| What to work on |
[1] According to the post on diversifying philosophy, on which dates did the conference take place?
[2] Duplicate the part of the data entries that opens with the line containing "Click the F2800 jog speed slider" and runs through the end of the entries. Leave the pictures out.

| Extracted text |
━━━━━━━━━━━━━━━━━━━━━━━━━━━━━━

Thursday, July 9, 2015

Tackling the Problem of Diversifying the Discipline of Philosophy

  On May 28-30 this year Hypatia and the American Philosophical Association (APA) Committee on the Status of Woman (CSW) launched their conference on exploring collaborative contestations and diversifying the discipline. One of the primary aims of this conference was to provide a collaborative space for discussion and problem solving. This was especially apparent in the discussions on diversity and inclusiveness for the discipline. It is no secret that among the humanities, the discipline of philosophy is one of the worst offenders when it comes to opening up the discipline to a wide range of perspectives. Several presentations sought to provide either empirical evidence to ground claims of such recognitional injustices or to provide solutions to such injustices. It was in these sessions that I felt my heart sink.

━━━━━━━━━━━━━━━━━━━━━━━━━━━━━━

| Data entries |

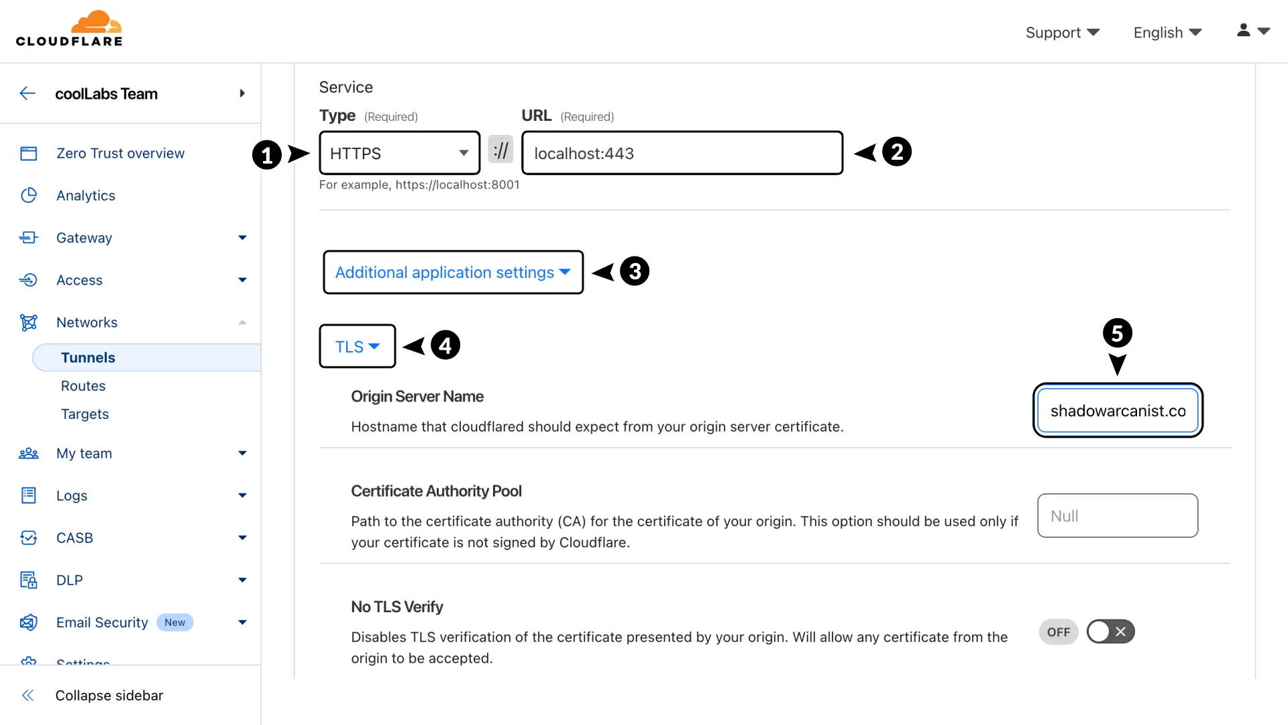Screen dimensions: 1288x725
Task: Click the Origin Server Name field
Action: tap(1118, 411)
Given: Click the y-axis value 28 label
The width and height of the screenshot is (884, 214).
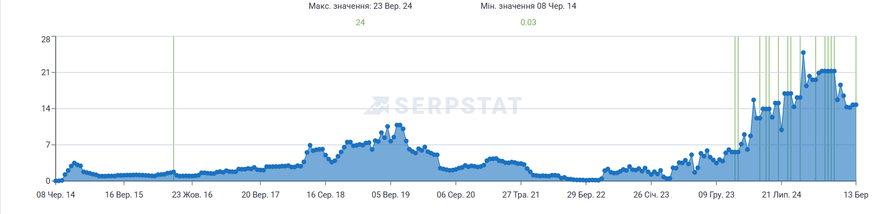Looking at the screenshot, I should [45, 40].
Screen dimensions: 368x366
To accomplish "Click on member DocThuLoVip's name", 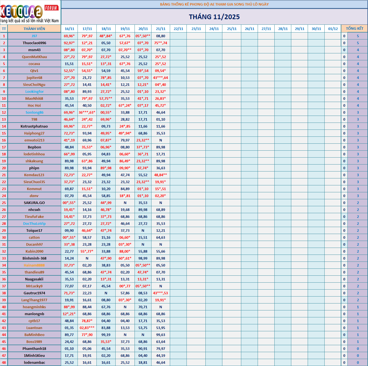I will (34, 223).
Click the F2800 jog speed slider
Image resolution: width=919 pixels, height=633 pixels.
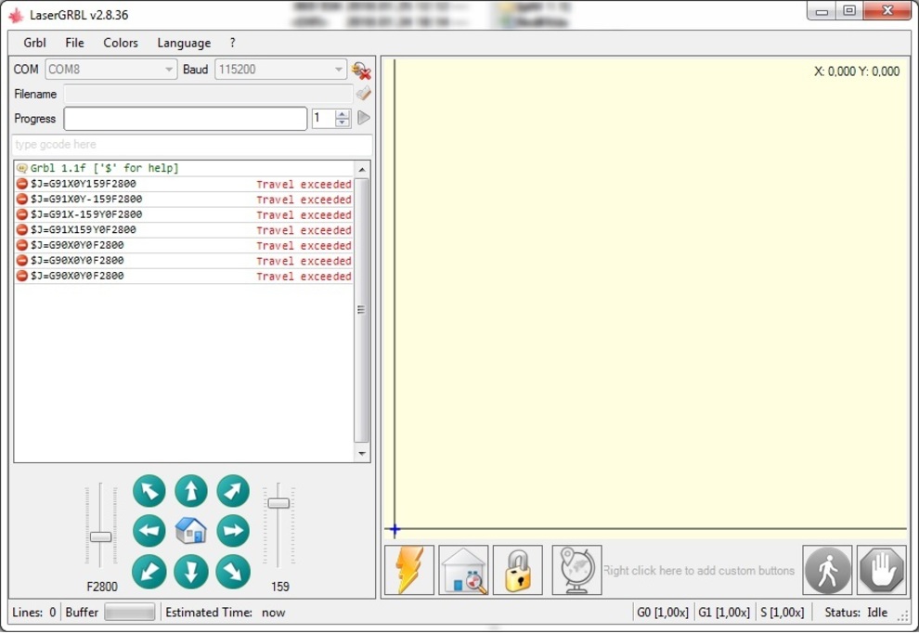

━━━━━━━━━━━━━━━━━━━━━━━━━━━━━━

| In response |
[1] May 28-30

[2]
Click the F2800 jog speed slider
Image resolution: width=919 pixels, height=633 pixels.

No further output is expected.